インディアンムービーウィーク2021で今回最後に観たのは、「俺だって極道さ」。主演はヴィジャイ・セードゥパティ、プロデュースをダヌシュが手がけたという、サスペンス・コメディとでも呼べるような作品。
舞台は南インドの街、ポンディシェリー。警官の母親を持つ青年パーンディは、親の期待とは裏腹に極道の世界に憧れ、仲間たちとチンケな悪さをして日々を過ごしていた。彼はある日、耳に障害を持つ女性カーダンバリに出会い、惹かれていく。カーダンバリは、ある目的のために姿を消し、行方不明となった父親からの連絡を待っていた。父親の目的とは、彼の仇敵であり、彼の妻を殺した張本人であり、カーダンバリが聴覚を失くす原因を作ったギャングの頭領への復讐だった……。
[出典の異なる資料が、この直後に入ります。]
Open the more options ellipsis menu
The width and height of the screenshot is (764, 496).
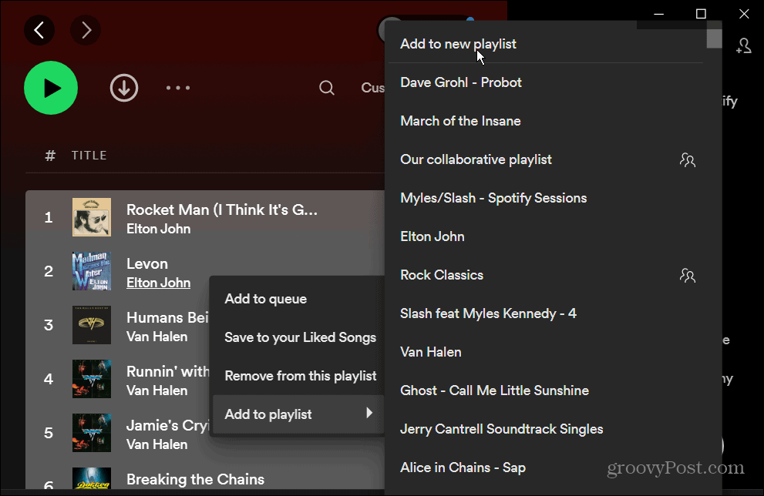pos(178,88)
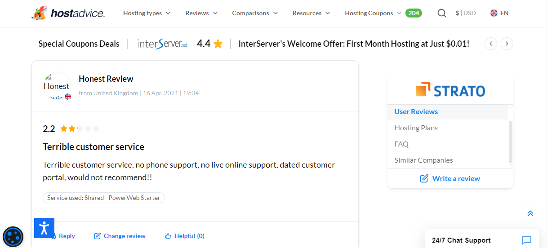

予想できるようで予想が裏切られていくストーリーの組み立てが面白くて、観終えた後に、へーっ!と思わず感心してしまった。コメディシーンが途切れない割には結構な数の人が死んでるし(割と軽めなネタの流れで殺される人もいる)、ヒロインのカーダンバリが抱える苦悩は重すぎるし、そのあたりの対比に戸惑う部分はあったのだが、無敵のヒーローというわけではない主人公を飄々と演じたVJPによって、危ういバランスをうまく保っていたように感じた。
こういう作品を世に送り出していることもまた、南インド映画の懐の深さなのだなあ、と思う。